─── Entries provided ───
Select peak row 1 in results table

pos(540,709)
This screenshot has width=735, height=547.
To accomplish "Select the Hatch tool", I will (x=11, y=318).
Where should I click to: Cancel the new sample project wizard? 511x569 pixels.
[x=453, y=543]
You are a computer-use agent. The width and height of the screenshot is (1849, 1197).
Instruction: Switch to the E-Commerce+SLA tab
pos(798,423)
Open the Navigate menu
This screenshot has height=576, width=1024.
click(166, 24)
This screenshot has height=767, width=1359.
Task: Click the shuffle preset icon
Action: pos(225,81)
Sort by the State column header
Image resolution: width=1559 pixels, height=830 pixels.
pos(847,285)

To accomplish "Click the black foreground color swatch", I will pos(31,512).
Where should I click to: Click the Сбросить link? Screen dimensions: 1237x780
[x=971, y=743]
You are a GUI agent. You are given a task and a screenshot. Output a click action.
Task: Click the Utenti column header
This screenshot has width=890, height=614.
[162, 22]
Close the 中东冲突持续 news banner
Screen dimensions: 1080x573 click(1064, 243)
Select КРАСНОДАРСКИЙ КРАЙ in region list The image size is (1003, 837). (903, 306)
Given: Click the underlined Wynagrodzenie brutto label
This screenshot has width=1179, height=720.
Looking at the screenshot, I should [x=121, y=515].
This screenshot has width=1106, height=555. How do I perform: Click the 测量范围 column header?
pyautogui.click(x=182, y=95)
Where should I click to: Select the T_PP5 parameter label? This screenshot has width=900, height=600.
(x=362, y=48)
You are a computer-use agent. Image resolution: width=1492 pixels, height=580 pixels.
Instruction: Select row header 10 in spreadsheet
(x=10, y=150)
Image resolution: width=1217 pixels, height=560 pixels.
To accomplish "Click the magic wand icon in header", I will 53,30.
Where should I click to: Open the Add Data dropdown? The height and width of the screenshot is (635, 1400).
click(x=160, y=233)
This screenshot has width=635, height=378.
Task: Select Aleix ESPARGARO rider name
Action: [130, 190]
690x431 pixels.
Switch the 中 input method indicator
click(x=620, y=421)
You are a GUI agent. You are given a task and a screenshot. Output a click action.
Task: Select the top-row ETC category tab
───
- [Exercise instructions]: Every line containing the word "accomplish" should be copied from the material.

- [Task response]:
To accomplish "Select the Hatch tool", I will (x=11, y=318).
To accomplish "Click the black foreground color swatch", I will pos(31,512).
To accomplish "Click the magic wand icon in header", I will 53,30.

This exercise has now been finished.